The General Agreement on Tariffs (GATT), as a supplement to the 1944 Bretton Woods Conference, together with the agreements adopted at the Bretton Woods Conference, is collectively known as the "Bretton Woods system", i.e., the multilateral economic system with foreign exchange liberalization, capital liberalization and trade liberalization as the main elements, constituting the core of the capitalist bloc.

The establishment of the Bretton Woods system promoted the recovery and development of the capitalist world economy after the war. The system was brought to an end by the Nixon administration in 1971 because of the frequent outbreaks of the dollar crisis and the U.S. economic crisis, as well as the insoluble contradictory nature of the system itself.

3. Vienna system

The Vienna system was a new system of equalization established on the European continent through the Vienna Conference by the victorious countries led by Britain, Russia, Austria and Prussia after the collapse of Napoleon's empire in the early 19th century.

Napoleon used war to export revolution to Europe, and the feudal monarchs of Europe were so afraid that they united against France. Although it was already in the age of steam and industrial capitalism had become the trend of development. But because the combined power of the feudal forces on the European continent greatly exceeded the power of capitalism, Napoleon was defeated.

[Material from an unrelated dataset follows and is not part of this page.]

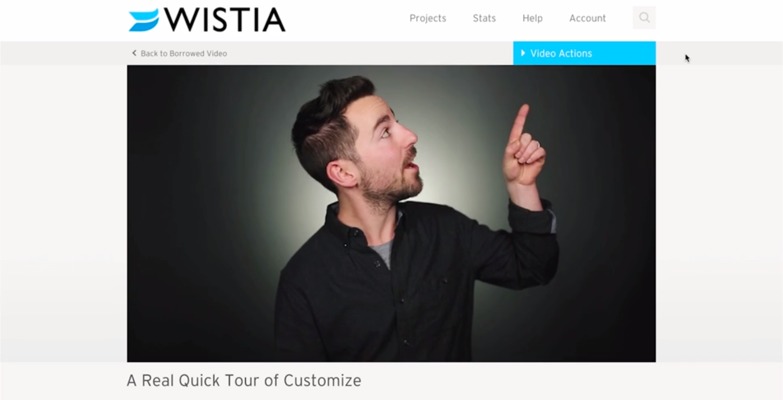Image resolution: width=783 pixels, height=400 pixels.
Task: Click the word Actions on blue button
Action: pos(574,53)
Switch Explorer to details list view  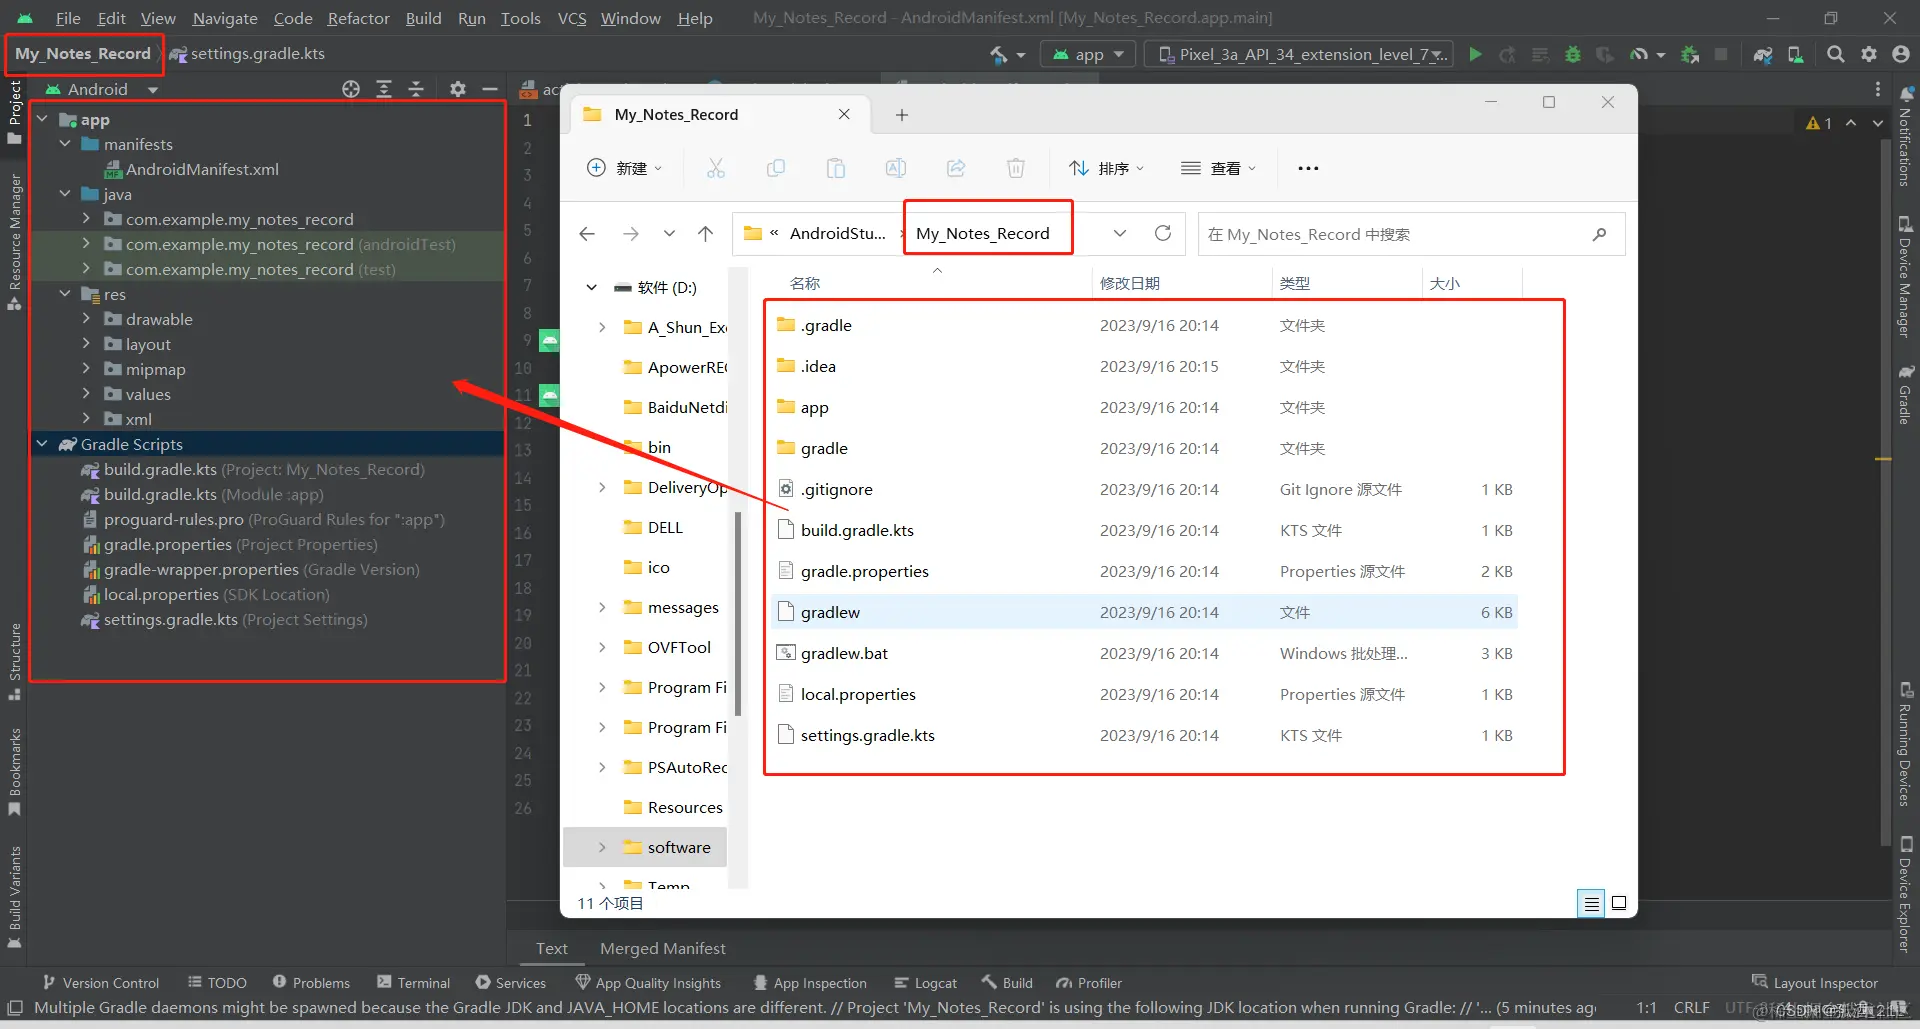[1591, 903]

Based on the sanctions against France, the victorious European feudal monarchs convened the Congress of Vienna, which defined the feudal order of rule and the state system in Europe. We call this the Vienna System.

After the establishment of the Vienna system, Britain regained control of Europe and reached a balance of power in Europe, and the center stage of the world's international relations remained in Europe. This state of European dominance lasted until the First World War.

4. Yalta System

The Yalta System (English: Yalta System), the name given to the international political landscape during the period of 1945-1991, was named after the Yalta Conference held by the heads of government of the U.S., U.K., and U.S.S.R., Roosevelt, Churchill, and Stalin, which took place in Yalta, USSR, in the early part of 1945 (now part of the Crimea, Russia).

The Yalta System was characterized by a global Cold War for hegemony centered on the two poles of the United States and the Soviet Union, but did not exclude localized wars (such as the Korean War, the Vietnam War, and the Afghan War, etc.) in which the two superpowers directly or indirectly participated.1989's dramatic changes in Eastern Europe and the dissolution of the Soviet Union in 1991 marked the disintegration of the bipolar pattern and symbolized the final disintegration of the Yalta System. the final collapse of the Yalta system.

5. Versailles-Washington System

After World War I, through the Paris Peace Conference and the Washington Conference, the imperialist powers established the Versailles-Washington System, which established the order of imperialist domination in Europe, West Asia, Africa, East Asia and the Pacific, It established the order of imperialist domination in Europe, West Asia, Africa, East Asia and the Pacific, and was the system by which the imperialist countries redivided the world and enslaved the colonies and semi-colonies after the First World War.

The Washington Conference was an erroneous continuation of the Paris Peace Conference, which re-consolidated imperialism's position in the world, brought deep disaster to China, and returned China to a situation of domination by a few imperialist countries.